Studying at NTU presented its own set of challenges. Because it is a large campus and classes were held at different venues, getting around was particularly difficult for him. At this point, Mr Seah’s father, a taxi driver, quit his job so that he could bring his son from tutorial classes to lecture halls. Soon, the senior Mr Seah would become a familiar face on campus.
In his second year at NTU, Mr Seah struggled to get an internship. He applied to seven firms but failed to get a position. Thanks to SG Enable, an agency dedicated to enabling persons with disabilities, he was matched to a small audit firm that provided him with the opportunity to put his skills to work and get a taste of working life. Things took a turn for the better in his final year, when he successfully secured a position with EY before he graduated. It has proven to be a happy culmination of his efforts. At EY, he says, the people are nice and the work is challenging and exciting.
SCALING HIGHER PEAKS
To upgrade himself, Mr Seah decided to get his Chartered Accountant of Singapore or CA (Singapore) designation last year. “I felt that it would enhance my credibility in front of clients,” he explains. “Being conferred this designation will increase their trust in me and it also allows me to confidently improve my marketability to potential clients.” He feels that Chartered Accountants can play a vital role in organisations. “They can offer solutions to businesses because they can propose measures to lower costs for companies, given that they know the daily operations, both their profitability and expenses.”
The other benefit of being a Chartered Accountant is that the Institute organises useful courses that members can enrol in to learn about industry trends, he explains.
To those who wish to enter the profession, his advice is that they need to be positive in their thinking. To him, the accountancy journey is not an easy one. “Accountants need to be optimistic as they will face challenges every day. But as long as they believe in themselves, they can overcome those obstacles to allow them to achieve their dreams.”
“Accountants need to be optimistic as they will face challenges every day. But as long as they believe in themselves, they can overcome those obstacles to allow them to achieve their dreams.”

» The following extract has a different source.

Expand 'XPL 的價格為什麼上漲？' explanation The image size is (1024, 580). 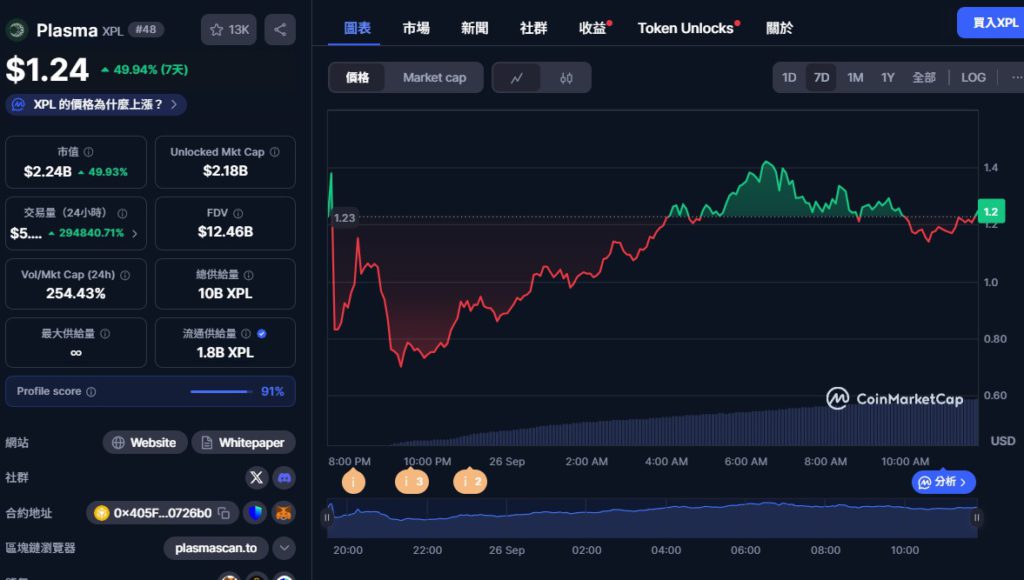(97, 104)
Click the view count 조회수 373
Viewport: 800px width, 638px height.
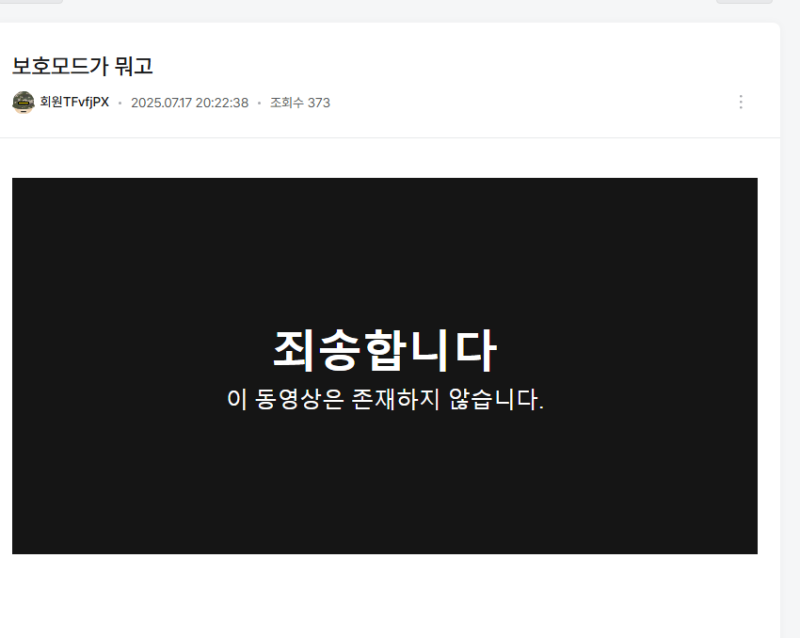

As for his personal goals, apart from continuing to excel in his job, Mr Seah wants to be an advocate for persons with disabilities. “I want more people with disabilities to be embraced by organisations. If there is any outreach effort by EY, I will gladly participate.” He believes that the Job Redesign guide developed by SG Enable and the Ministry of Manpower that was launched in June is a good step forward. “Each person has different capabilities and disabilities. Redefining a job will make it easier for persons with disabilities to be integrated into the workplace,” he says. However, he believes that Singapore should go further. “I feel that there should be a few employees with disabilities in every organisation.” He realises that this is an ambitious goal because it relies on employers to change the way they view the disabled. “If employers’ perceptions do not change, it will be very hard to integrate people with disabilities.” It is indeed a tough challenge, but then again, Mr Seah is no stranger to one.